Task to carry out
Which of the lines in the records below hold the string "Hair"? Copy every one of them.

(Collected data entries)

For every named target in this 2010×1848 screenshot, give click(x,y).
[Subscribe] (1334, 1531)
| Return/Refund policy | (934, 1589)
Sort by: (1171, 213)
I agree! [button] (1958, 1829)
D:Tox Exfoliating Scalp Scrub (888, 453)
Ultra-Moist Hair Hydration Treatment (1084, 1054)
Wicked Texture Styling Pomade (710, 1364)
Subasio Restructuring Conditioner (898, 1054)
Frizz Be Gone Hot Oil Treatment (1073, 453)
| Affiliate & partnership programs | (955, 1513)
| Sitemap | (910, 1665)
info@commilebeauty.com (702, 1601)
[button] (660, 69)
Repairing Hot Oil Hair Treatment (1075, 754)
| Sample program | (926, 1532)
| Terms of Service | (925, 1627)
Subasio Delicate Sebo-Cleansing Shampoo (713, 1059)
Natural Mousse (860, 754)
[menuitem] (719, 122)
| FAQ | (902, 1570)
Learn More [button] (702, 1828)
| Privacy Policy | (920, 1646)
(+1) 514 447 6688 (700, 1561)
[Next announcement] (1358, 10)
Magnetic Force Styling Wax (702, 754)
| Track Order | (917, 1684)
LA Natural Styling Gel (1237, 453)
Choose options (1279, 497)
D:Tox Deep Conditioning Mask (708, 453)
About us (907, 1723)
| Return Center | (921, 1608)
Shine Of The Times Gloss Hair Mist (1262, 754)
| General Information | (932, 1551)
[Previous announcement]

Result for this exercise
Ultra-Moist Hair Hydration Treatment (1084, 1054)
Repairing Hot Oil Hair Treatment (1075, 754)
Shine Of The Times Gloss Hair Mist (1262, 754)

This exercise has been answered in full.